• TASK TO COMPLETE
Continue the guide to the DTM&H examination from the point where it stops.

++++ SOURCE TEXT ++++

The Diploma in Tropical Medicine and Hygiene is one of the oldest and most respected postgraduate qualifications in global health. From 2024, its administration transferred from the Royal College of Physicians to the Worshipful Society of Apothecaries — bringing a new online delivery format, updated regulations, and revised administrative processes. The clinical content remains rooted in the same rigorous standard, but the exam experience has changed.
This guide covers everything you need to know about the new format.
The Four Papers
The DTM&H examination consists of four papers, all sat on the same day, online with remote invigilation. The 2026 exam takes place on Wednesday 27 May 2026 (09:30-17:30 GMT). Fee: £570.
Papers 1 and 2 — MCQ Papers (Clinical Tropical Medicine). Two multiple-choice papers covering the breadth of clinical tropical medicine: infectious diseases, parasitology, epidemiology, diagnosis, treatment, and clinical management. These papers test the 60% of the curriculum dedicated to clinical tropical medicine.
Paper 3 — SSQ Paper (Preventive Medicine & International Public Health). 1 hour. 10 short-answer/essay questions; candidates must answer exactly 5 (and indicate which 5). Each question is worth 20 marks; 100 marks total. Previously called the Short Essay Question (SEQ) paper. Covers the 25% of the curriculum dedicated to preventive medicine, public health, WASH, health systems, epidemiology, and global health policy.

++++ RECORDS PROVIDED ++++

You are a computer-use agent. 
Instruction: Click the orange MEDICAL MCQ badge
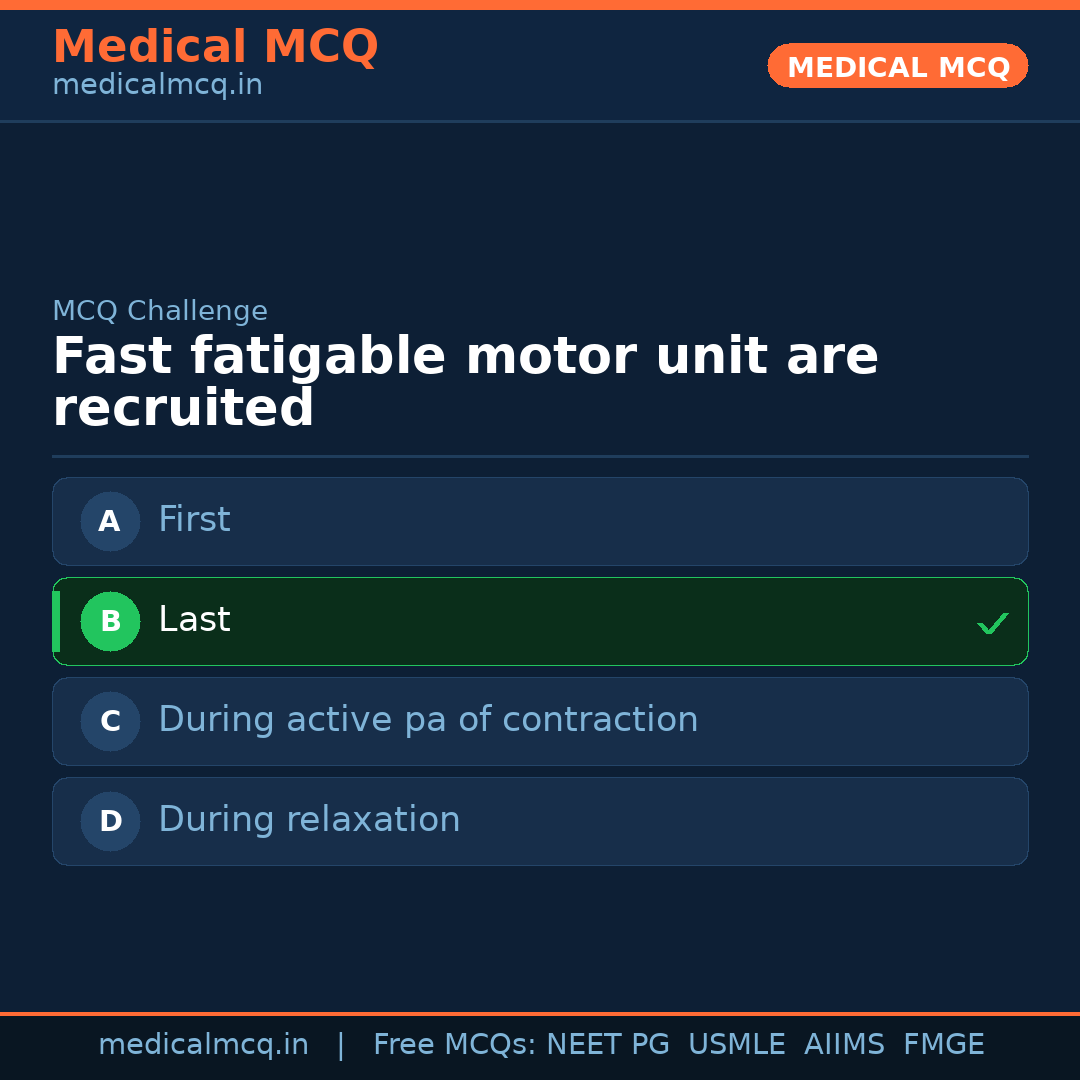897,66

++++
++++ RECORDS PROVIDED ++++

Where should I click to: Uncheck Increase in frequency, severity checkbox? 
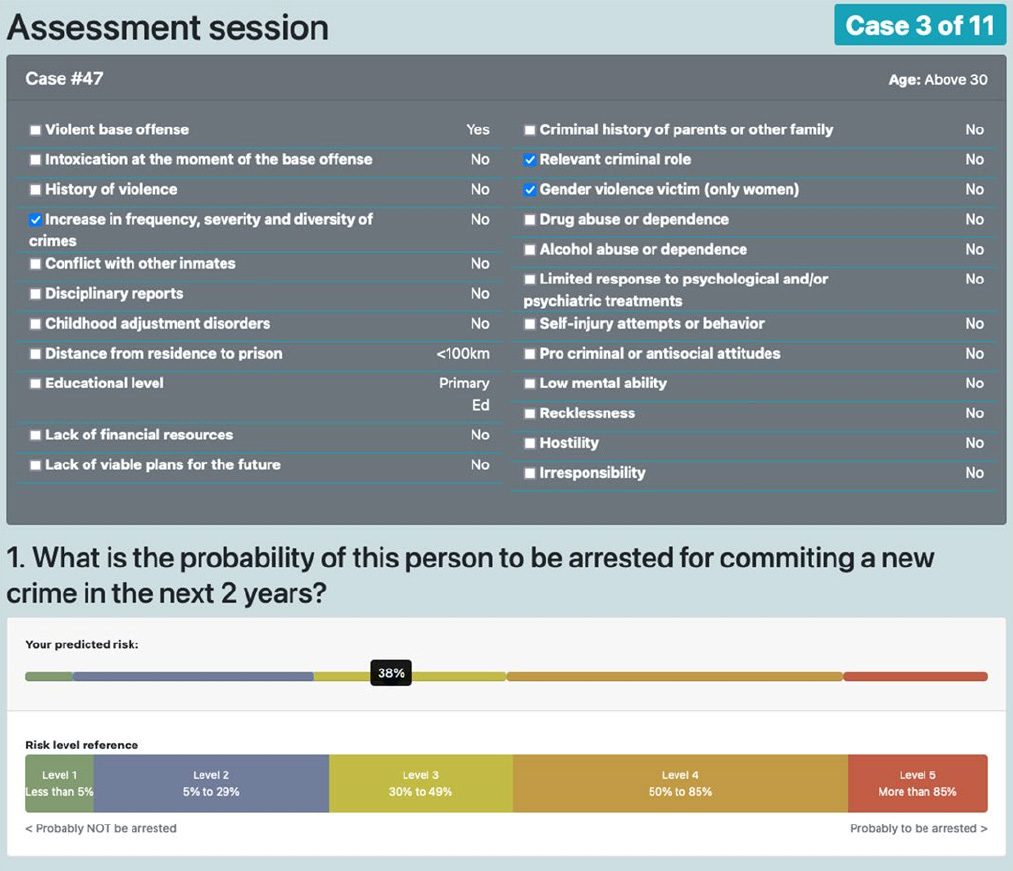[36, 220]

++++

• ANSWER FOR THIS EXERCISE
Paper 4 — SAQ Paper (Diagnostic Parasitology & Medical Entomology). 1.5 hours. 50 images of parasites or arthropods with associated short-answer questions. Each question is worth 3 marks; 150 marks total. This is the paper that candidates either love or fear — it tests visual identification of parasites, vectors, and arthropods from microscopy images, photographs, and diagrams.
Scoring and Pass Criteria
All papers are marked and pass marks set using the Angoff method. To pass overall, candidates must achieve the combined pass mark across all four papers. There is a compensation rule: if you achieve the overall pass mark but fail one component (and that component is not below 40% of its pass mark), you can still pass overall. This compensatory mechanism applies to one component only.
If you fail the examination, all papers must be retaken — individual paper passes do not carry forward. The whole examination must be completed within 5 years of the first attempt.
Approved Courses
You must complete an approved course before sitting the exam. The recognised courses include LSHTM (London School of Hygiene & Tropical Medicine) — full-time, 3 months, London. Widely considered the gold standard; includes extensive laboratory parasitology. LSTM (Liverpool School of Tropical Medicine) — full-time, 3 months, Liverpool. Strong clinical focus with hospital tropical medicine exposure. University of Glasgow — part-time online, approximately 6 months (September-May). Designed for working doctors. Includes face-to-face laboratory sessions at international centres. University of Sheffield — part-time, designed for busy clinicians. Shares tutorials with Glasgow. MSF Global Health & Humanitarian Medicine (GHHM) — UK and South Asia courses. Humanitarian medicine focus alongside tropical medicine. Various ASTMH-approved international courses (Nagasaki, Bangkok, etc.).
Each course has a minimum requirement of 12 hours microscopy/practical parasitology teaching. This is essential — Paper 4 tests visual identification skills that cannot be learned from textbooks alone.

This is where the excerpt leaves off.